[Stored data entries]
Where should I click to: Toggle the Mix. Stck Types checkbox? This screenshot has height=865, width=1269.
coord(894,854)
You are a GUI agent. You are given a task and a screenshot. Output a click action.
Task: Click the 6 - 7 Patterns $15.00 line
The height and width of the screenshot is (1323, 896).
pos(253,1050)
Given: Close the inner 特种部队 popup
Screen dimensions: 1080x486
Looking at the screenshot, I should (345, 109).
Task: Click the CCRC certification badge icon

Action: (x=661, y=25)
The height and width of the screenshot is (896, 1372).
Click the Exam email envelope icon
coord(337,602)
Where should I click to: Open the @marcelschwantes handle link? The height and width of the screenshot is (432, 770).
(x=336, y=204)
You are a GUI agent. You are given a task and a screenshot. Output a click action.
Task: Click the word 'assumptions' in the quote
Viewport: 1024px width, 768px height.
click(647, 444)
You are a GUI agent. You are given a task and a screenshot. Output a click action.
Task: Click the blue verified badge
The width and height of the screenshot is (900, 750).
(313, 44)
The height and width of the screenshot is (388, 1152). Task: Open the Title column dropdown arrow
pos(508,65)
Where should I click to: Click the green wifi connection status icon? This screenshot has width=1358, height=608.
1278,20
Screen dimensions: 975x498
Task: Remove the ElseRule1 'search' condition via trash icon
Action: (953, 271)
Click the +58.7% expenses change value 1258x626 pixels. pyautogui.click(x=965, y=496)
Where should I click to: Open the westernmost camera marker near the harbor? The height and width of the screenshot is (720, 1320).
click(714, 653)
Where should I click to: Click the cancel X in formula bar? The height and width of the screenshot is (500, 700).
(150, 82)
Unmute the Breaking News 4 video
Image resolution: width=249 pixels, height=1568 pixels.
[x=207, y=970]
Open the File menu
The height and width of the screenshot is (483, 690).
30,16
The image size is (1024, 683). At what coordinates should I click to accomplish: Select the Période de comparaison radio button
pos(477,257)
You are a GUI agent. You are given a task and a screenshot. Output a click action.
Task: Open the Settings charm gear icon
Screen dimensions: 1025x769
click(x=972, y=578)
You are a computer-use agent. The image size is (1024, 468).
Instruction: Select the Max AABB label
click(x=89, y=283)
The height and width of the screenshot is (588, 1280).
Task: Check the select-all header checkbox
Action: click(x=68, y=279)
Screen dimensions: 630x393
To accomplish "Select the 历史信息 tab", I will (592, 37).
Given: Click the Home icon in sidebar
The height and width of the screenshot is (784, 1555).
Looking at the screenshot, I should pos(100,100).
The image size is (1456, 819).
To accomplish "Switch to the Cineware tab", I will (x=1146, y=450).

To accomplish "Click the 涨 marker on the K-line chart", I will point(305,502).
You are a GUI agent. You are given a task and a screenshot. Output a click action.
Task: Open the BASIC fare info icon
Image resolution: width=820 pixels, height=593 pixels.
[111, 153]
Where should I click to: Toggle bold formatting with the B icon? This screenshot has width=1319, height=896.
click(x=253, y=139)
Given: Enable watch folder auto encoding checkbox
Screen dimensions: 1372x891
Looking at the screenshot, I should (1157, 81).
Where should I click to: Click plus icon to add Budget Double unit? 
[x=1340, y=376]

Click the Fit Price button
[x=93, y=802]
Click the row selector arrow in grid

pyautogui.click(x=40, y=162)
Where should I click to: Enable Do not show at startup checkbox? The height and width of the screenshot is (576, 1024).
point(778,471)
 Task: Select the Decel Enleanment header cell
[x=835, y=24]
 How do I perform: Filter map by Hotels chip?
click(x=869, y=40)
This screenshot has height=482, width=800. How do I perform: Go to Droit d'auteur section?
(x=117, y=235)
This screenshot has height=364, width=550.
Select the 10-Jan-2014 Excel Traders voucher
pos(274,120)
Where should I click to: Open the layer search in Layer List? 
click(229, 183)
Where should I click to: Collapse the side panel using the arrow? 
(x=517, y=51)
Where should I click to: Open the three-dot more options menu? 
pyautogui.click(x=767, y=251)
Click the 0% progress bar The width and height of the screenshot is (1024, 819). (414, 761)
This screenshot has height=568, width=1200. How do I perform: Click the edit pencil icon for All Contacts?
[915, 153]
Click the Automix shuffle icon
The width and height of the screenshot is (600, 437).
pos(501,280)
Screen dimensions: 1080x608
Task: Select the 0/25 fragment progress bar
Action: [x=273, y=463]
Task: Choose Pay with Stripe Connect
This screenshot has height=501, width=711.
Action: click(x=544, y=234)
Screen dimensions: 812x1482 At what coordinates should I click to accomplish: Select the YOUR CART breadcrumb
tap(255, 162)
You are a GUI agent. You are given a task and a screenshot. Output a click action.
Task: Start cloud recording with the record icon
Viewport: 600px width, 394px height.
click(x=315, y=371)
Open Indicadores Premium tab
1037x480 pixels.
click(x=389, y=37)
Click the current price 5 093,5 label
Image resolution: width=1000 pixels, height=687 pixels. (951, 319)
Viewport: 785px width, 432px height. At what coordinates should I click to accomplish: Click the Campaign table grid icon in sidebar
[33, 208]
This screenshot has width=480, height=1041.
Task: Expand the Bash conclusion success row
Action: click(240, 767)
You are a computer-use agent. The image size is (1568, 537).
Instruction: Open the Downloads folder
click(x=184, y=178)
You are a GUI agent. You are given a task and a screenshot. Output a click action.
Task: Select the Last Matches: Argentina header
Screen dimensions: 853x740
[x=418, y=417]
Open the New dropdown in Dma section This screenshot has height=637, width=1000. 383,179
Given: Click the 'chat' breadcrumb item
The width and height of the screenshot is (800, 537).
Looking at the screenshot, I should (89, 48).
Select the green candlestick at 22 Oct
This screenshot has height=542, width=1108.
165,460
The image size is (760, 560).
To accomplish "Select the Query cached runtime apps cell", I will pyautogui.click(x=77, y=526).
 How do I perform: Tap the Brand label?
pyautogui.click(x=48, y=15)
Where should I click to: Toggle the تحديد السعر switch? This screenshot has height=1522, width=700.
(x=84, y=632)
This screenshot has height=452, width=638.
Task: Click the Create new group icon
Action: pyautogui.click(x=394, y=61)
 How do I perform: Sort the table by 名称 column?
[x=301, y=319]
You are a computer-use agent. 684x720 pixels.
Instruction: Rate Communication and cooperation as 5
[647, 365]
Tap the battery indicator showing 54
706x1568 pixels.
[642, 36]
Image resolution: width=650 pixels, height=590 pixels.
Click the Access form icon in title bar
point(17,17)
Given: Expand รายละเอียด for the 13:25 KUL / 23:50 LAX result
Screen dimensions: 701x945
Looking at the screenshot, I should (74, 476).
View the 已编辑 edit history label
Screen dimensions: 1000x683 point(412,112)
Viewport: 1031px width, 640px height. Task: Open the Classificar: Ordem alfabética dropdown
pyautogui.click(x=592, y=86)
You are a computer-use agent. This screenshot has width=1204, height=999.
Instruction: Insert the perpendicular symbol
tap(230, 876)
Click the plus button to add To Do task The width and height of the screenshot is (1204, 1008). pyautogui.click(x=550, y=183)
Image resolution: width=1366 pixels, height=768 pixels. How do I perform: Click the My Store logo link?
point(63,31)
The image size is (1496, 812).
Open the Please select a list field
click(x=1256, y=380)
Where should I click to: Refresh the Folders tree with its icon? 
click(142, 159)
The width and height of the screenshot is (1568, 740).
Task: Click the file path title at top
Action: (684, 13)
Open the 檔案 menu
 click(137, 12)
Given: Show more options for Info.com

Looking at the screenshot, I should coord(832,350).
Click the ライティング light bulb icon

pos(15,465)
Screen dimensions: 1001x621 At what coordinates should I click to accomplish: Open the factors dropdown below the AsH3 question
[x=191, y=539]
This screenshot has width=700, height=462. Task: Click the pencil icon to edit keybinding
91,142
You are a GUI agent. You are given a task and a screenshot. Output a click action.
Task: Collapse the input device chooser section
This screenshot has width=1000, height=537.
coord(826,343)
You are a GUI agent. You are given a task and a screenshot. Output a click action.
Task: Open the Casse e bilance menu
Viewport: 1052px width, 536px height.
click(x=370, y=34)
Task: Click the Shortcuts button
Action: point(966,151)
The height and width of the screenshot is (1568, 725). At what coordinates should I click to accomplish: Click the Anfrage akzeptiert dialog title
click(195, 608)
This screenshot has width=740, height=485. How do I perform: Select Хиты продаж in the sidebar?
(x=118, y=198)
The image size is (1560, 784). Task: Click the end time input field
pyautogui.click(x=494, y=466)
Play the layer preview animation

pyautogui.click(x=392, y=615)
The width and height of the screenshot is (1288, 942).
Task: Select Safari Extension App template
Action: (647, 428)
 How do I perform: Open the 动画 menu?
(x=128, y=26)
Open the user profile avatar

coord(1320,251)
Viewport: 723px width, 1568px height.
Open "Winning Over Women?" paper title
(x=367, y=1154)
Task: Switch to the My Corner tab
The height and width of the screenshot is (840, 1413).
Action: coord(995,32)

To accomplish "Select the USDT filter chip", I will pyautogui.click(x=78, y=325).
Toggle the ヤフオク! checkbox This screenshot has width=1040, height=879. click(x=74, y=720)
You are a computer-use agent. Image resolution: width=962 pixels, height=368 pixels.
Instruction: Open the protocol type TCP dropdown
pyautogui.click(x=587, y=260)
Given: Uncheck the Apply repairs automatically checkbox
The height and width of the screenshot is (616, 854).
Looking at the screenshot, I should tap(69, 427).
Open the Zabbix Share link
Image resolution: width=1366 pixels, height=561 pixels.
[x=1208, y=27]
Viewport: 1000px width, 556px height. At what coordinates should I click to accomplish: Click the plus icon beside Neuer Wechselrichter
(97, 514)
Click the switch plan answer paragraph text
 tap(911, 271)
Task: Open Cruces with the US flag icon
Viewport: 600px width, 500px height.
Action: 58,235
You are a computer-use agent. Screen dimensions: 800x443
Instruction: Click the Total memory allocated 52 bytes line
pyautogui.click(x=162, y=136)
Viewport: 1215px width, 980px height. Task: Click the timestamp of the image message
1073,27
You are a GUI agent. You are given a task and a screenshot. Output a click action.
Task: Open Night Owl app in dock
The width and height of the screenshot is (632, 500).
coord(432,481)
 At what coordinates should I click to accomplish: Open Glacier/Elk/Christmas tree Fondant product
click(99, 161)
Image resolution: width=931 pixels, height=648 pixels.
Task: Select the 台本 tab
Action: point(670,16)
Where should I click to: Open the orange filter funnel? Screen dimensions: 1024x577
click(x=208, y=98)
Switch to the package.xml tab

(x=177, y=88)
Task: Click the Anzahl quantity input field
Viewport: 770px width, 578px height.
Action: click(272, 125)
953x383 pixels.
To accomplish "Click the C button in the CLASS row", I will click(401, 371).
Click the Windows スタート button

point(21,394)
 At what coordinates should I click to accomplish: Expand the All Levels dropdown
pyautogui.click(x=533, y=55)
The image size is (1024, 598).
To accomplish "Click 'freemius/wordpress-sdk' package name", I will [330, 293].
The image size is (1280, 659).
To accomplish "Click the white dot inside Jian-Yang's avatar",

- _Aim of the exercise_
In which lines of the records does the word "computer" appear? Copy each of them.

- _Final answer_
You are a computer-use agent. The image size is (1024, 468).
You are a computer-use agent. The image size is (1568, 537).
You are a computer-use agent. 684x720 pixels.
You are a computer-use agent. This screenshot has width=1204, height=999.
You are a computer-use agent. Image resolution: width=962 pixels, height=368 pixels.
You are a computer-use agent. Screen dimensions: 800x443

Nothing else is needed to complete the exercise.